- _Your assignment_
Below are the records; return every line from the one that contains "Given: Click the helpful count (0)" to the last, exactly, skipping the pictures.

Stored items:
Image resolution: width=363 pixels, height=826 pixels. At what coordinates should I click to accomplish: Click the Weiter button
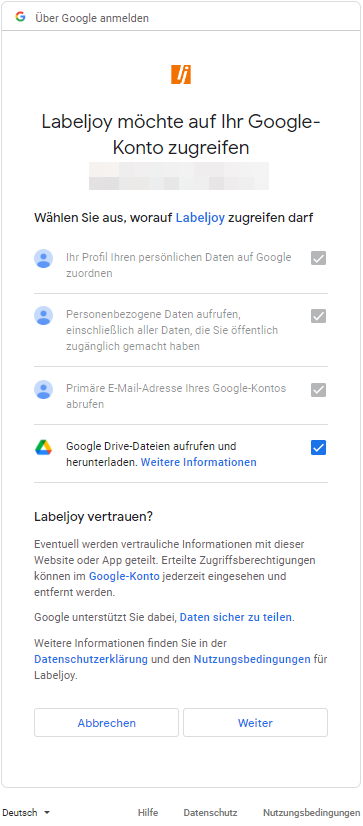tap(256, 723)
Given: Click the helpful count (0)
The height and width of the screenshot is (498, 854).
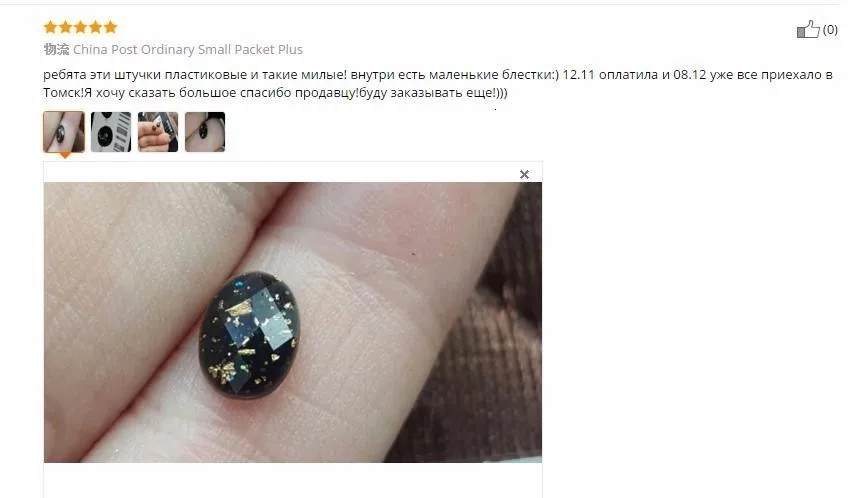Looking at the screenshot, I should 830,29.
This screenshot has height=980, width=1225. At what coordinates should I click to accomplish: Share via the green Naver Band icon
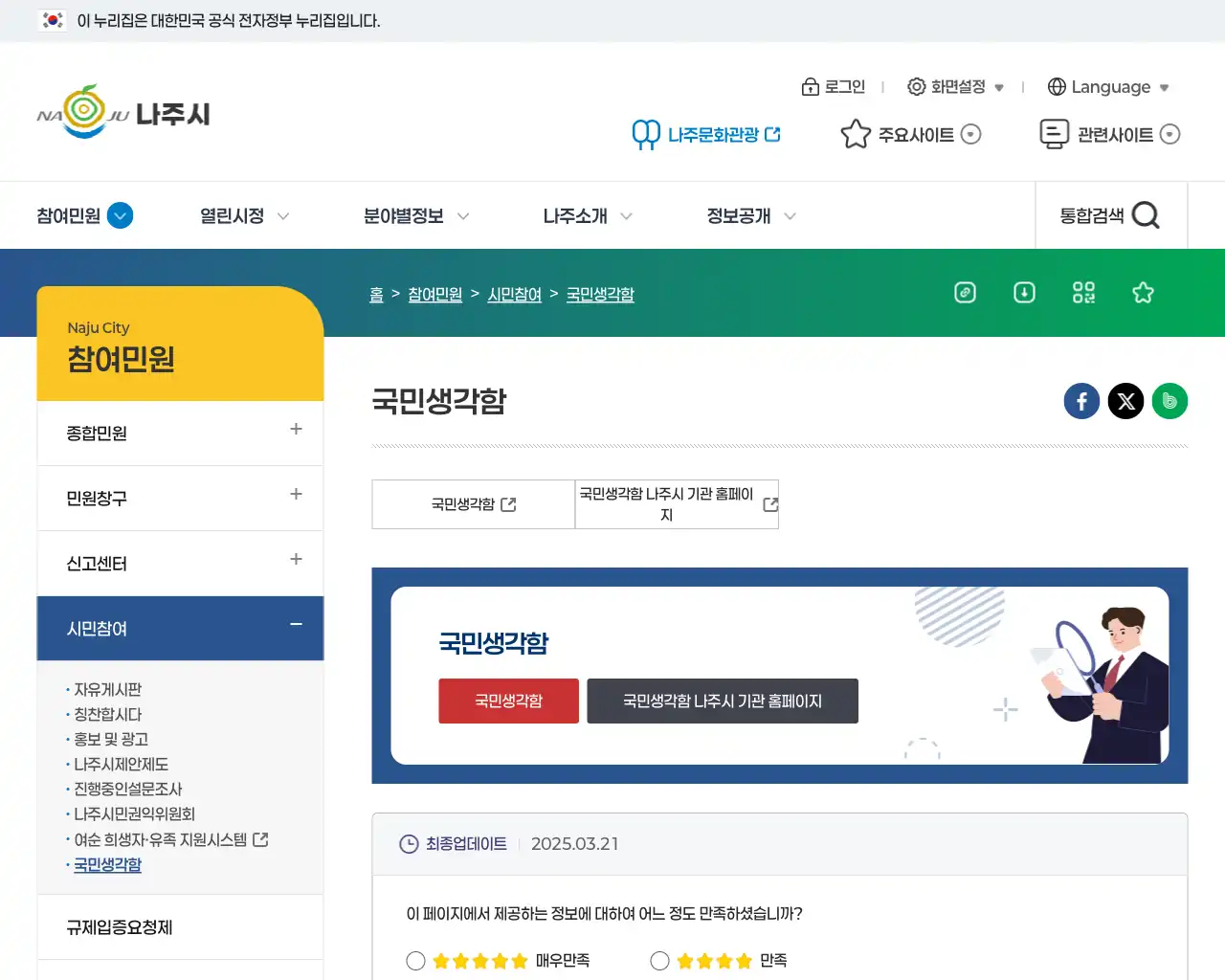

- _Output for this exercise_
Given: Click the helpful count (0)
The height and width of the screenshot is (498, 854).
Looking at the screenshot, I should 830,29.
This screenshot has height=980, width=1225. At what coordinates should I click to accomplish: Share via the green Naver Band icon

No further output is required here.